むしろ、私が持っているフランクの財布を見て、「おっ!?」と目を輝かせた。
「お前ら随分と持ってるな?」
「あ、これはむぐっ」
「ん~??そうかな~??」
ここでフランクとバラしたらマルクはフランクチクるに決まってる。ここは知らない振りをするため、急いで事情を説明しようとしたラトの口を塞ぐ。
マルクは財布をまじまじと見た後、明るい顔で話し始めた。
「ふーん。こりゃ、いっちょ稼げるかもしれないな!さっきは随分とふっかけちまってすまなかったな。その金で、武器を売ってやってもいいぜ」
私は心の中でガッツポーズした。これでなんとかなる。
だが、ラトは機嫌の悪そうな顔をして、私とマルクを交互に見つめていた。
「なに躊躇してるんだよ。お前らが助かるためには俺にその金を渡して武器を受け取る。そしてお前らは武器を受け取って、城に行って褒美をもらう。それでいいじゃねぇか」
「ラト。今はこの話に乗っといた方がいいぞ。まあラトの性格上、納得はできないかもしれないけど褒美を受け取らないって選択肢もある。そこはラトが決めていいから」
「いや、いいよ。これで僕達の疑いは晴れるしフランクさんにも一泡吹かせれるかもしれないし」
ラトはこういう、人を騙したり何かを盗んだりする事が苦手だ。
だからこの話もあまり乗り気では無い。だが今回はフランクへの怒りが強いため、案外すんなりとOkされた。

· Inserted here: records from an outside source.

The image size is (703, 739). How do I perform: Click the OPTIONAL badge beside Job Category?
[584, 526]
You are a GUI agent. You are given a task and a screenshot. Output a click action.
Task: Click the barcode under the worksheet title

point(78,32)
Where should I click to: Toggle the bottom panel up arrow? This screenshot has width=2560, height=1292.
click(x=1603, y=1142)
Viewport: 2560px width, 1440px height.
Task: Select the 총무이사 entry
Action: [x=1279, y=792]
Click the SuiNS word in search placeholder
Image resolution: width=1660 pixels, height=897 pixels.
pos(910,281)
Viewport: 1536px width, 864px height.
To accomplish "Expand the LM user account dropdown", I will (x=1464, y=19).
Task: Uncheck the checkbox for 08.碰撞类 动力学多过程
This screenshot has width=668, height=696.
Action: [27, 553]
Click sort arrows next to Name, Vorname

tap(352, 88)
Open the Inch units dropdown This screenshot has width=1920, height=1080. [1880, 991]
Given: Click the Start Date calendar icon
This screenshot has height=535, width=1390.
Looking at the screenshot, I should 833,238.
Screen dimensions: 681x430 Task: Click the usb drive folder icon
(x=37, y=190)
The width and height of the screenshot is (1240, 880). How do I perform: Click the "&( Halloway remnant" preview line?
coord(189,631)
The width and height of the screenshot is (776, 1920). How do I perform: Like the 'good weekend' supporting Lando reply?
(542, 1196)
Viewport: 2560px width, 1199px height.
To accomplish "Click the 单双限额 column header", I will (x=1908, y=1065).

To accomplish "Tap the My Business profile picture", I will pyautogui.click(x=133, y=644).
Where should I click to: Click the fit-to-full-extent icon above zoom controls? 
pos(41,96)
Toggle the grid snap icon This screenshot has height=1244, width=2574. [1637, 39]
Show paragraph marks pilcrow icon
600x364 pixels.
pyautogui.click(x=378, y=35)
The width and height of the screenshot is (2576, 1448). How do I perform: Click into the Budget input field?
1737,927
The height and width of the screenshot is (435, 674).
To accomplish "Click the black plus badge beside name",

私達の話を聞き、フランクの財布を受け取るとマルクは力強く頷いた。
「話は決まりだ。この財布は頂いておくぜ。城に着くくらいのタイミングで武器は届けに行ってやる」
「おっしゃ。んじゃよろしくお願いしま~す」
「よろしくお願いします」
マルクが急いで武器を取りに行ったと同時に、私達はさっきよりも落ち着いた、余裕がある状態で王の間へ向かった。